* What the exercise asks: What is needed is a verbatim copy of all the records.

..........

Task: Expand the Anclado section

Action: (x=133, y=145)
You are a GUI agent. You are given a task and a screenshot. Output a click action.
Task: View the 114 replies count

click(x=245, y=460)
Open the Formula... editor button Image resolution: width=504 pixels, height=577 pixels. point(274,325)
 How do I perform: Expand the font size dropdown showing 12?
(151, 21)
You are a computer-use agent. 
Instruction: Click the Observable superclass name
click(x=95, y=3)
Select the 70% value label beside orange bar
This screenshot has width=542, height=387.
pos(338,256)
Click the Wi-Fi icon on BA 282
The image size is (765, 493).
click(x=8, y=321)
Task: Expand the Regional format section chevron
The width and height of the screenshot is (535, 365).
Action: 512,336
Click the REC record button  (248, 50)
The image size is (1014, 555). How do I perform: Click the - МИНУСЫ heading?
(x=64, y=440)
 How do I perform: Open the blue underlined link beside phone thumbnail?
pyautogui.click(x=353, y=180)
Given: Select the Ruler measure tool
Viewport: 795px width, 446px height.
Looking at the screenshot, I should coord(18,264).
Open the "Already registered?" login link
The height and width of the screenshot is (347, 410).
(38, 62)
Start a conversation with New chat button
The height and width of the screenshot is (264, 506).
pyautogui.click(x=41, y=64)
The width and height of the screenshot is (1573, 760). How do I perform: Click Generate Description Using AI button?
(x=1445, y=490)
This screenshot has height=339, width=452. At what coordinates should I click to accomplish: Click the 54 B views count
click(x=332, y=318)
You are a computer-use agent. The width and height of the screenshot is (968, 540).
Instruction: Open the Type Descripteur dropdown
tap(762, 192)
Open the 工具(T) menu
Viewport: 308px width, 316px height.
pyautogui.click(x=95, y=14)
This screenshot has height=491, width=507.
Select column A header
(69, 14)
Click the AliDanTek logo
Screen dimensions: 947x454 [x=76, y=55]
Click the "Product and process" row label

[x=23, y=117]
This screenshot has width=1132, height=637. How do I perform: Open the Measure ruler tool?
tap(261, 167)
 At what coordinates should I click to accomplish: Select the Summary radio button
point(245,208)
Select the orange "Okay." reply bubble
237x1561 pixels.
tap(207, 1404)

..........

* Response to this task:
Task: Expand the Anclado section

Action: (x=133, y=145)
You are a GUI agent. You are given a task and a screenshot. Output a click action.
Task: View the 114 replies count

click(x=245, y=460)
Open the Formula... editor button Image resolution: width=504 pixels, height=577 pixels. point(274,325)
 How do I perform: Expand the font size dropdown showing 12?
(151, 21)
You are a computer-use agent. 
Instruction: Click the Observable superclass name
click(x=95, y=3)
Select the 70% value label beside orange bar
This screenshot has width=542, height=387.
pos(338,256)
Click the Wi-Fi icon on BA 282
The image size is (765, 493).
click(x=8, y=321)
Task: Expand the Regional format section chevron
The width and height of the screenshot is (535, 365).
Action: 512,336
Click the REC record button  (248, 50)
The image size is (1014, 555). How do I perform: Click the - МИНУСЫ heading?
(x=64, y=440)
 How do I perform: Open the blue underlined link beside phone thumbnail?
pyautogui.click(x=353, y=180)
Given: Select the Ruler measure tool
Viewport: 795px width, 446px height.
Looking at the screenshot, I should coord(18,264).
Open the "Already registered?" login link
The height and width of the screenshot is (347, 410).
(38, 62)
Start a conversation with New chat button
The height and width of the screenshot is (264, 506).
pyautogui.click(x=41, y=64)
The width and height of the screenshot is (1573, 760). How do I perform: Click Generate Description Using AI button?
(x=1445, y=490)
This screenshot has height=339, width=452. At what coordinates should I click to accomplish: Click the 54 B views count
click(x=332, y=318)
You are a computer-use agent. The width and height of the screenshot is (968, 540).
Instruction: Open the Type Descripteur dropdown
tap(762, 192)
Open the 工具(T) menu
Viewport: 308px width, 316px height.
pyautogui.click(x=95, y=14)
This screenshot has height=491, width=507.
Select column A header
(69, 14)
Click the AliDanTek logo
Screen dimensions: 947x454 [x=76, y=55]
Click the "Product and process" row label

[x=23, y=117]
This screenshot has width=1132, height=637. How do I perform: Open the Measure ruler tool?
tap(261, 167)
 At what coordinates should I click to accomplish: Select the Summary radio button
point(245,208)
Select the orange "Okay." reply bubble
237x1561 pixels.
tap(207, 1404)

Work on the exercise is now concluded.